La Fifa trainée au Tribunal pour violation de ses propres textes

Quand la Chambre de conciliation et d’arbitrage annule l’élection de Sidiki Tombi à Roko courant novembre 2015, la Fifa ne dit rien. Mieux, ceux qui assurent la transition lui permettent de voter lors de l’élection qui porte à sa tête l’Italo-Suisse Gianni Infantino. Ce dernier le convie aux réunions de la Fifa. L’association internationale n’agit non plus dans le sens de faire reprendre les élections lorsque le Tribunal arbitral du sport confirme en février 2017 l’annulation du processus électoral qui porte Tombi à la tête de la Fécafoot.

Le changement de stratégie de la Fifa laisse toujours les opposants de Tombi à Roko sceptiques. Leur leader, Abdouraman Hamadou refuse d’aller s’asseoir à la même table que quelqu’un qui n’a pas de légitimité. « Dès le 8 mai 2017, nous avons formellement fait part à la FIFA de nos réserves sur la participation à cette réunion de M. Tombi A Roko qui n’a aucune qualité et nous avons fermement réitéré cette position dans un courrier daté du 30 mai dernier. Nous ne sommes pas prêts à aller à Zurich dans n’importe quelle condition », faisait-il savoir le 2 juin 2017.

Un mois plus tôt, l’ancien directeur de cabinet d’Iya Mohammed  avait porté plainte contre la Fifa auprès du Tribunal arbitral du sport.

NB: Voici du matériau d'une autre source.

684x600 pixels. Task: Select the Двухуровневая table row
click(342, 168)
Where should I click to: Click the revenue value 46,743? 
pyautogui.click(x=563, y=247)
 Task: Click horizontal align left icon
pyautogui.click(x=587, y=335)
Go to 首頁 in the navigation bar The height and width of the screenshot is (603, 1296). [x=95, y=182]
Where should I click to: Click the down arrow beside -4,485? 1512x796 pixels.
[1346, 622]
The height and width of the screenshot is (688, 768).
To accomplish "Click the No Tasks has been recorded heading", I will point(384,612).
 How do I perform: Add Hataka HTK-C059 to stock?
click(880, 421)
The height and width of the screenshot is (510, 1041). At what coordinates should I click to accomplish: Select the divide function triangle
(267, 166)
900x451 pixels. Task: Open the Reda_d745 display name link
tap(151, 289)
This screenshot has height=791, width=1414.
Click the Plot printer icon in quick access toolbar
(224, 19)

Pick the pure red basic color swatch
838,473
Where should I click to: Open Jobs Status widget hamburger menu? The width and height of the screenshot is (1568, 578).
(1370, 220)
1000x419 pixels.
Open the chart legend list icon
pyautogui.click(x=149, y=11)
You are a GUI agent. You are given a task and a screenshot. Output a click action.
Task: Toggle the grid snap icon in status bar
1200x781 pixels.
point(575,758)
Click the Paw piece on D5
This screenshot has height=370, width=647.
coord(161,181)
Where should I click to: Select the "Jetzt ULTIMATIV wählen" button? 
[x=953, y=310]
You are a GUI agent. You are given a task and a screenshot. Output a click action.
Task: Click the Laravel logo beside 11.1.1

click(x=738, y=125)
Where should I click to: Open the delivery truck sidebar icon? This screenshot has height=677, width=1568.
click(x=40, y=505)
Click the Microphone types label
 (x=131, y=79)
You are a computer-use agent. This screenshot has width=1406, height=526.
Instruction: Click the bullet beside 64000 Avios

Il l’accusait de continuer de considérer  Tombi A Roko Sidiki comme le président de la Fécafoot alors que son élection a été invalidée. Dans son argumentaire, il soutient que les statuts de la FIFA stipulent qu’elle doit appliquer les décisions du Tas sans condition. Ce qu’elle ne fait pas quand il s’agit de la Fédération camerounaise de football. D’où l’accusation de complicité qui en découle.

Pour ce qui est de la concertation prévue en Suisse, Abdouraman Hamadou accuse la Fifa de ne pas jouer franc jeu. Il explique que le report de cette réunion démontre l’embarras de l’instance faîtière du foot mondial.  « L’on voit bien que la FIFA continue la fuite en avant. Il est évident que l’annulation de la réunion du 8 juin 2017 n’a en réalité rien à voir avec la question des visas d’entrée en Suisse qui n’est qu’un banal détail », considère le principal dirigeant du club appelé Etoile filante de Garoua.

D’ici le 3 août la Fifa devrait avoir trouvé le moyen de résoudre la crise camerounaise. Si elle décidait de ne pas entendre les réserves des opposants aux actuels dirigeants de la Fécafoot, elle prolongerait l’impasse au sein de la direction du football camerounais. Si par contre Abdouraman et Cie  réussissaient à la faire plier ce serait assurément la fin avant terme du mandat tumultueux de son protégé Tombi à Roko Sidiki.